Fig. 7: β-catenin directly represses ACOX1 transcription and indirectly activates DUSP14 transcription via c-Myc.

a, b Upregulated ACOX1 expression and downregulated DUSP14 and c-Myc expression by β-catenin inhibition in CRC cells, but not in HIEC-6 cells. Indicated cells were treated with iCRT14 (100 μM) for 24 h and analyzed by RT-qPCR (a) and immunoblotting (b). c, d Schematic presentation of TCF/LEFs-binding element on the ACOX1 locus (c) and c-Myc-binding sites on the DUSP14 locus (d). TBE, TCF/LEFs-binding element; RE, c-Myc-responsive element.
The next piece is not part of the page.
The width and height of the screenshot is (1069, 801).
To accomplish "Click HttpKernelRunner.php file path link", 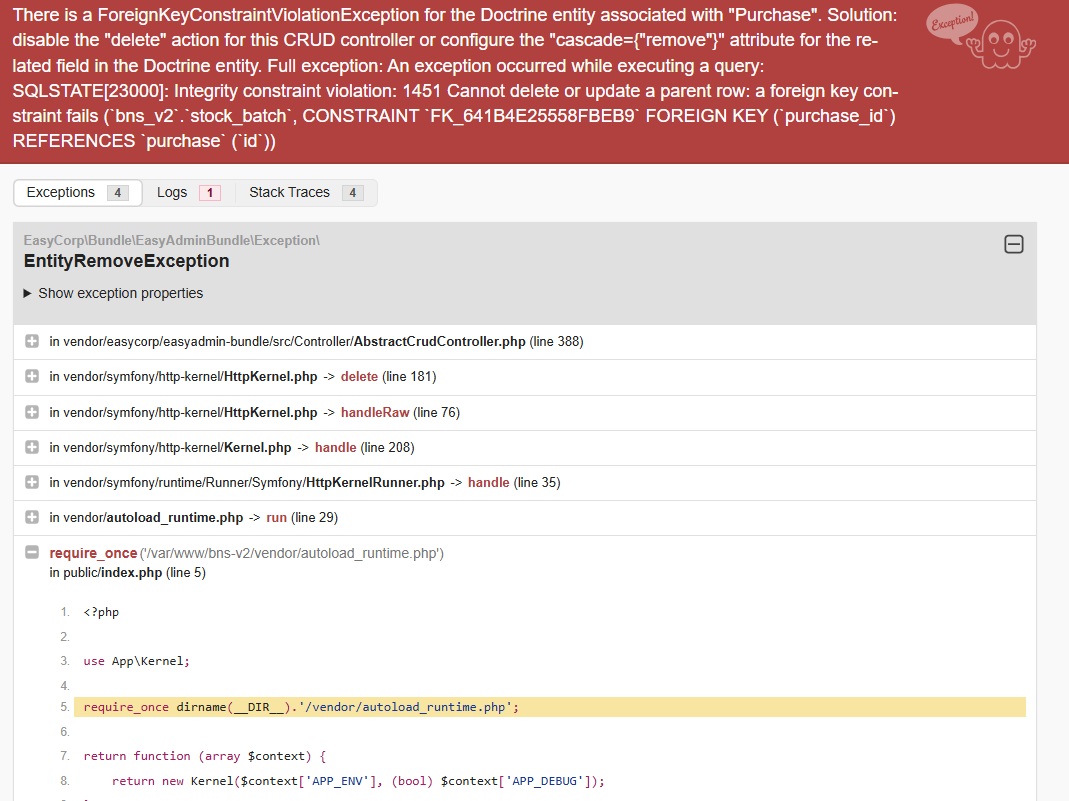I will [x=375, y=483].
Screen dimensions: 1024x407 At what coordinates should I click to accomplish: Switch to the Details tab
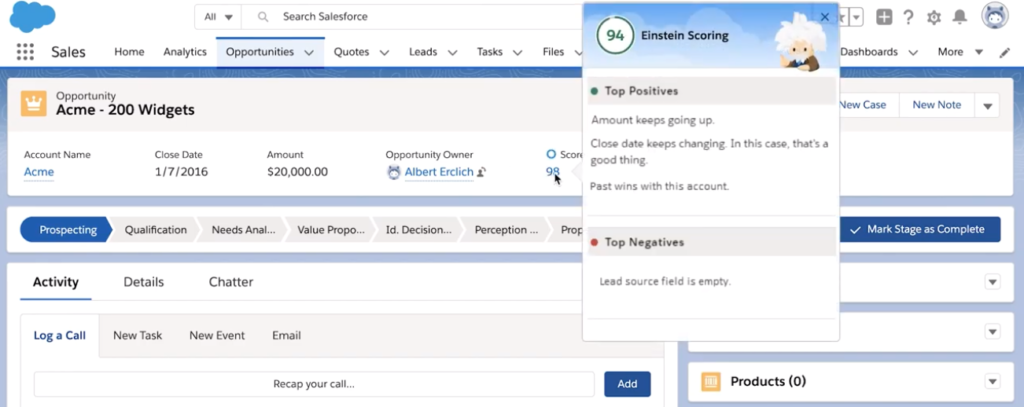tap(143, 282)
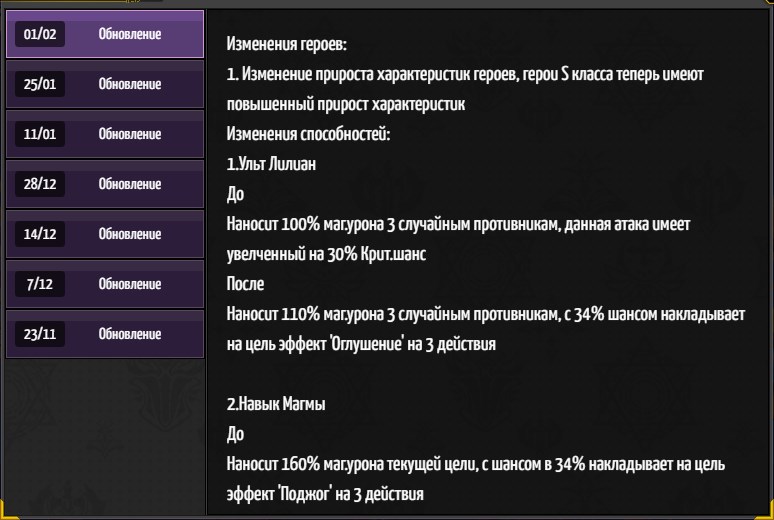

Consensus sequence mutations are shown as TBE Mut and RE Mut. e Downregulated ACOX1 expression and upregulated DUSP14 expression by β-catenin overexpression. f Upregulated DUSP14 expression by c-Myc overexpression. HIEC-6 cells transfected with Flag-β-catenin (e) or Flag-c-Myc (f) were subjected to western blot analysis. g, h β-catenin occupancy on the ACOX1 promoter (g) and c-Myc occupancy on the DUSP14 promoter (h). HCT15 and RKO cells were analyzed by ChIP assays. i Assessed Luciferase reporter activities in the presence of exogenous β-catenin (left) and c-Myc (right) in HCT15 and RKO cells. j, k Downregulation of ACOX1 and upregulation of DUSP14 in APC^Min/+ intestinal tumors. ACOX1 and DUSP14 expression was analyzed in normal small intestinal tissues and intestinal adenoma samples from APC^Min/+ mouse (21 weeks of age) by RT-qPCR (j) and western blot analysis (k). Data were analyzed using unpaired Student’s t-test (a, i, j). Data are presented as means ± SD; *P < 0.05, **P < 0.01, ***P < 0.001; n, number of mouse samples.